2025-08-05 11:32:30 +00:00 · 2020-10-23 10:57:45 +02:00
parent d9ddf8858e
commit e5476e6fef
1 changed files with 96 additions and 1 deletions
--- a/telethon/utils.py
+++ b/telethon/utils.py
@@ -20,7 +20,7 @@ from mimetypes import guess_extension
 from types import GeneratorType
 from .extensions import markdown, html
-from .helpers import add_surrogate, del_surrogate
+from .helpers import add_surrogate, del_surrogate, strip_text
 from .tl import types
 try:
@@ -1384,6 +1384,101 @@ def decode_waveform(waveform):
    return bytes(result)
 def split_text(text, entities, *, limit=4096, max_entities=100, split_at=(r'\n', r'\s', '.')):
    """
    Split a message text and entities into multiple messages, each with their
    own set of entities. This allows sending a very large message as multiple
    messages while respecting the formatting.
    Arguments
        text (`str`):
            The message text.
        entities (List[:tl:`MessageEntity`])
            The formatting entities.
        limit (`int`):
            The maximum message length of each individual message.
        max_entities (`int`):
            The maximum amount of entities that will be present in each
            individual message.
        split_at (Tuplel[`str`]):
            The list of regular expressions that will determine where to split
            the text. By default, a newline is searched. If no newline is
            present, a space is searched. If no space is found, the split will
            be made at any character.
            The last expression should always match a character, or else the
            text will stop being splitted and the resulting text may be larger
            than the limit.
    Yields
        Pairs of ``(str, entities)`` with the split message.
    Example
        .. code-block:: python
            from telethon import utils
            from telethon.extensions import markdown
            very_long_markdown_text = "..."
            text, entities = markdown.parse(very_long_markdown_text)
            for text, entities in utils.split_text(text, entities):
                await client.send_message(chat, text, formatting_entities=entities)
    """
    # TODO add test cases (multiple entities beyond cutoff, at cutoff, splitting at emoji)

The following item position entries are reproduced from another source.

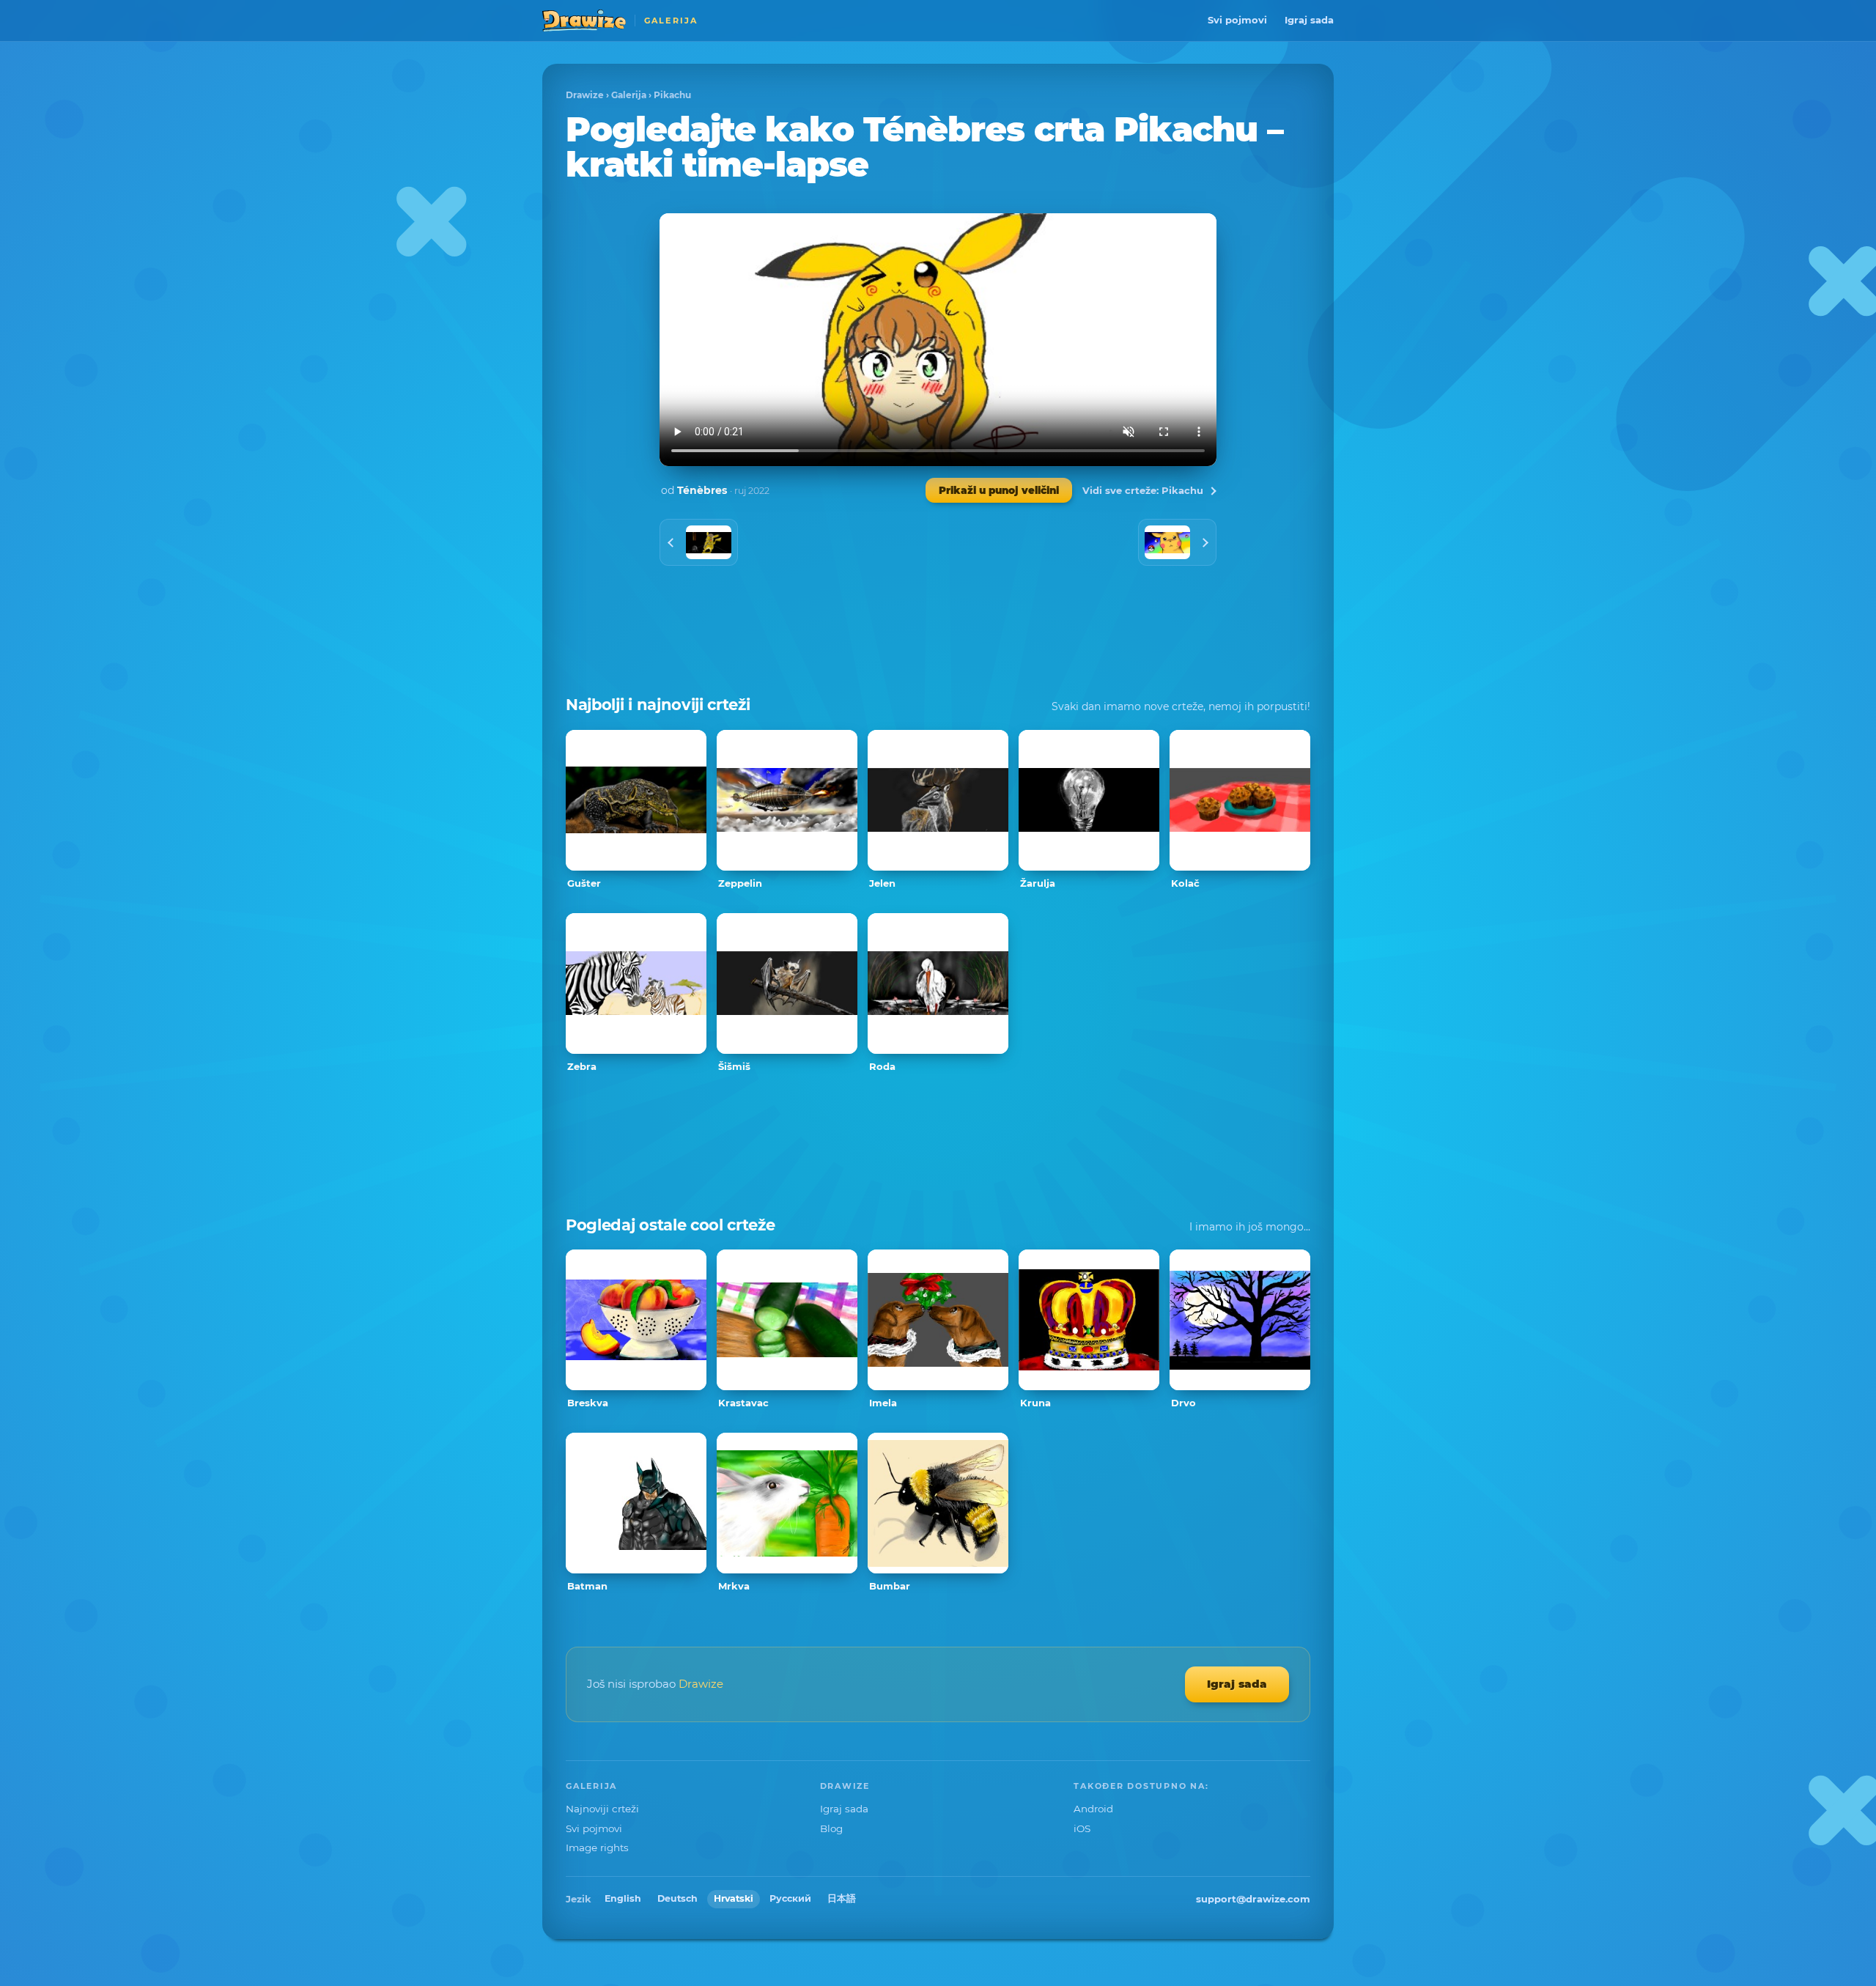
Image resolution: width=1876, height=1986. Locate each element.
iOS (1082, 1828)
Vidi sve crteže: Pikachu (1142, 490)
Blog (831, 1828)
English (623, 1898)
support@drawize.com (1253, 1899)
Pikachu (672, 94)
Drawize (585, 94)
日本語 (841, 1898)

    # TODO try to optimize this a bit more? (avoid new_ent, smarter update method)
    def update(ent, **updates):
        kwargs = ent.to_dict()
        del kwargs['_']
        kwargs.update(updates)
        return ent.__class__(**kwargs)
    text = add_surrogate(text)
    split_at = tuple(map(re.compile, split_at))
    while True:
        if len(entities) > max_entities:
            last_ent = entities[max_entities - 1]
            cur_limit = min(limit, last_ent.offset + last_ent.length)
        else:
            cur_limit = limit
        if len(text) <= cur_limit:
            break
        for split in split_at:
            for i in reversed(range(cur_limit)):
                m = split.match(text, pos=i)
                if m:
                    cur_text, new_text = text[:m.end()], text[m.end():]
                    cur_ent, new_ent = [], []
                    for ent in entities:
                        if ent.offset < m.end():
                            if ent.offset + ent.length > m.end():
                                cur_ent.append(update(ent, length=m.end() - ent.offset))
                                new_ent.append(update(ent, offset=0, length=ent.offset + ent.length - m.end()))
                            else:
                                cur_ent.append(ent)
                        else:
                            new_ent.append(update(ent, offset=ent.offset - m.end()))
                    yield del_surrogate(cur_text), cur_ent
                    text, entities = new_text, new_ent
                    break
            else:
                continue
            break
        else:
            # Can't find where to split, just return the remaining text and entities
            break
    yield del_surrogate(text), entities
 class AsyncClassWrapper:
    def __init__(self, wrapped):
        self.wrapped = wrapped